■ **What to do**
Include the line containing "Viewport: 624px width, 409px height." and every line after it up to the end of the material below; reproduce them exactly and drop the pictures.
==== Material provided ====
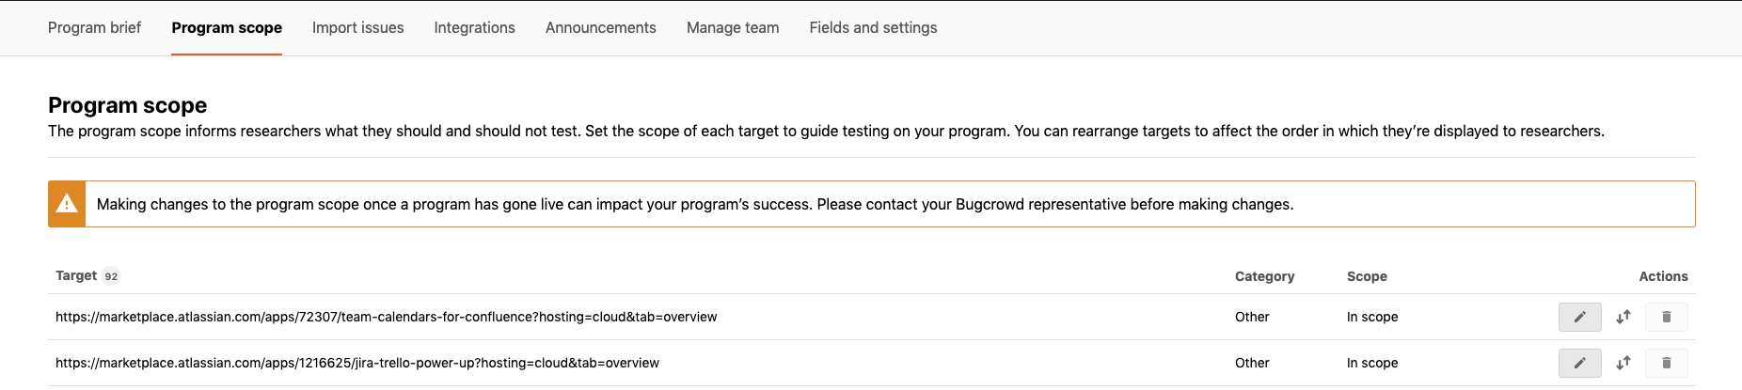The height and width of the screenshot is (390, 1742).
Task: Click the orange warning triangle icon
Action: (67, 204)
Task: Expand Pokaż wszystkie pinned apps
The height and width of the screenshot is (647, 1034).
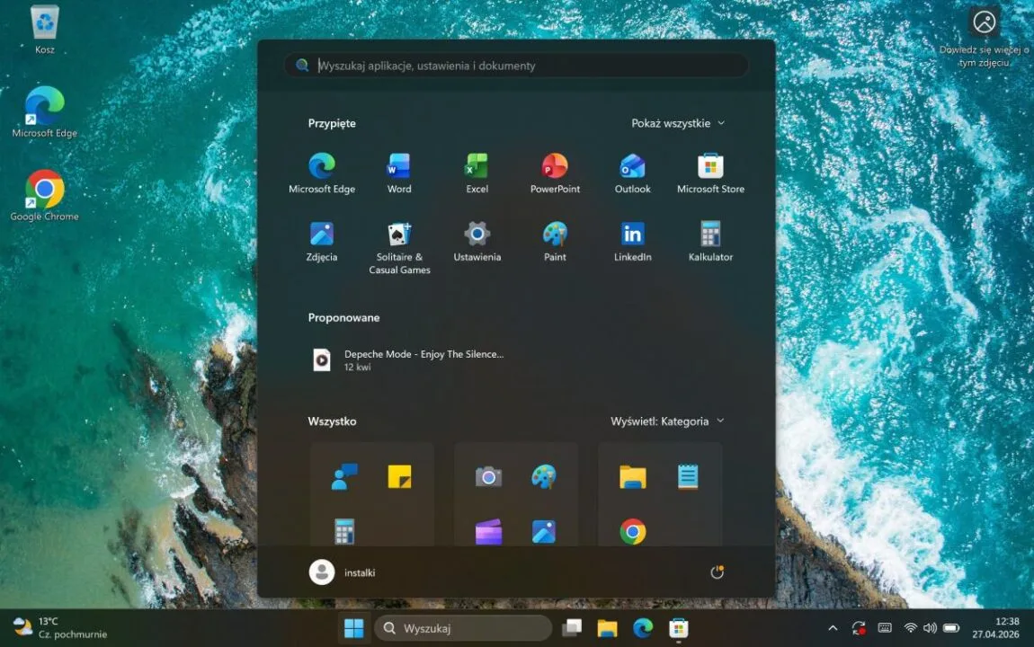Action: 677,123
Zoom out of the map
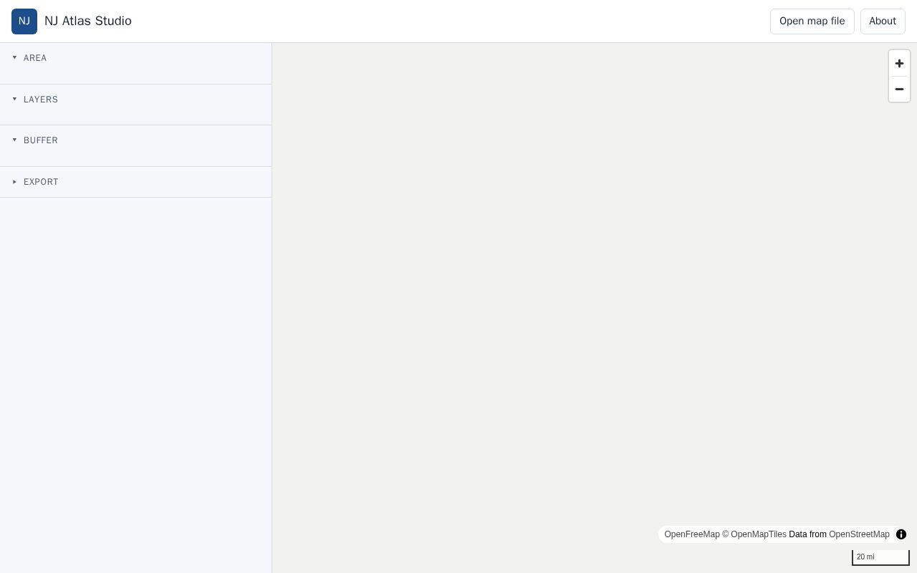This screenshot has width=917, height=573. pos(899,89)
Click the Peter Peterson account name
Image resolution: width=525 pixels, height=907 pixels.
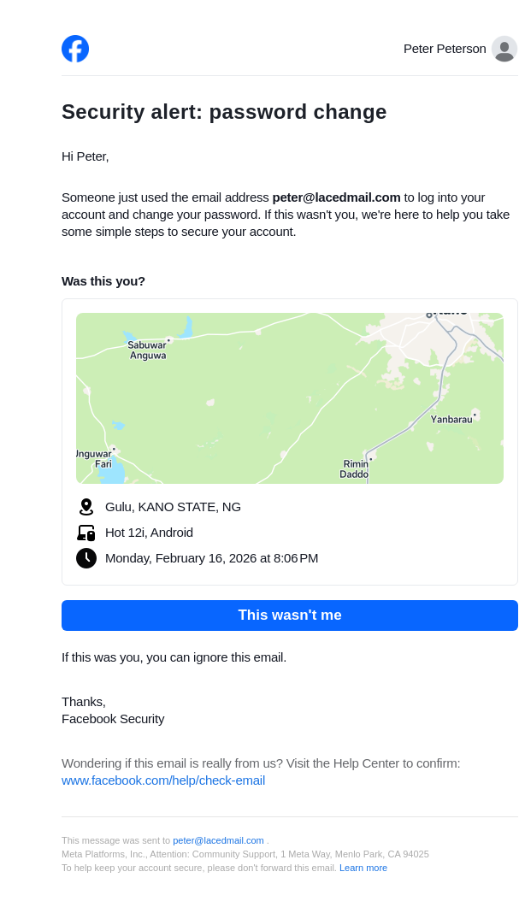tap(445, 49)

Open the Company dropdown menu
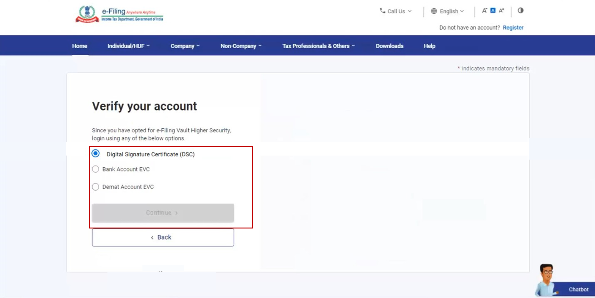click(x=185, y=46)
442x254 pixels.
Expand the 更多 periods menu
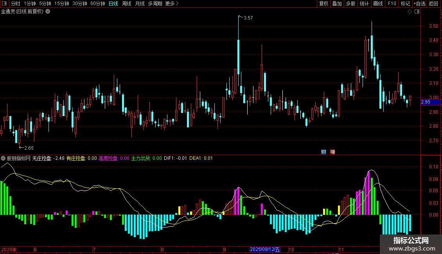click(172, 4)
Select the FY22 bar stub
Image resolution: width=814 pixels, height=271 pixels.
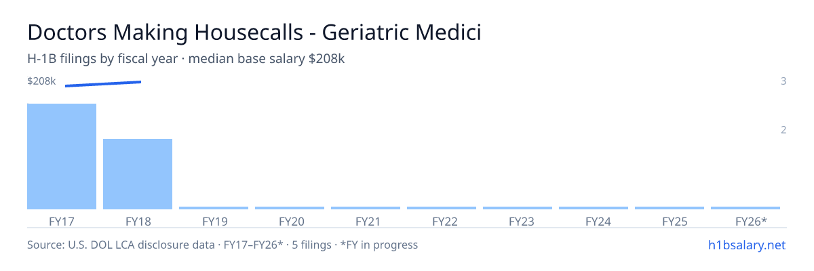click(x=442, y=208)
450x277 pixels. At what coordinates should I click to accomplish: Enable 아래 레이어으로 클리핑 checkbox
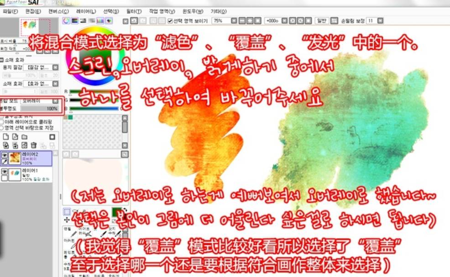[x=2, y=121]
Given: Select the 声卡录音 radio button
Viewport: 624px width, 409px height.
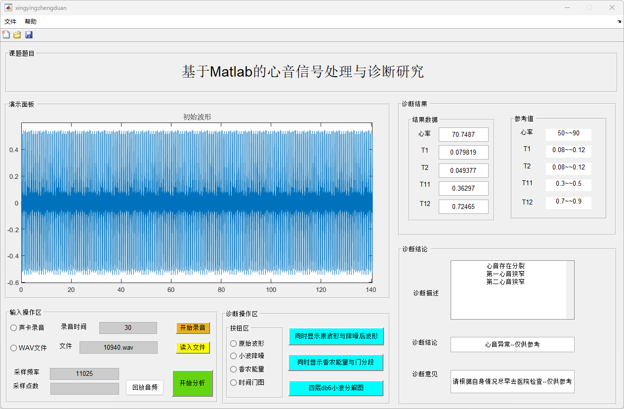Looking at the screenshot, I should (x=14, y=327).
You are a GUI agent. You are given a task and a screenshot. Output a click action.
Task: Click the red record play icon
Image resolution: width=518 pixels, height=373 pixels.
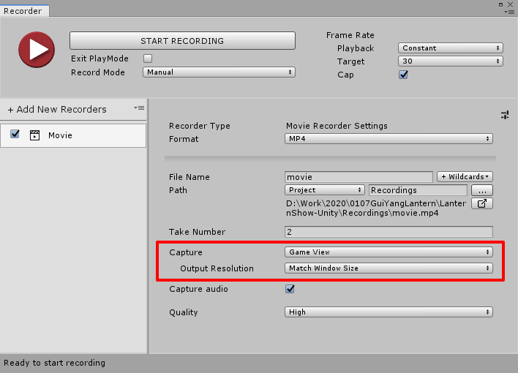pos(35,50)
====
■ **Response to the exercise**
Viewport: 624px width, 409px height.
Looking at the screenshot, I should (x=14, y=327).
You are a GUI agent. You are given a task and a screenshot. Output a click action.
Task: Click the red record play icon
Image resolution: width=518 pixels, height=373 pixels.
pos(35,50)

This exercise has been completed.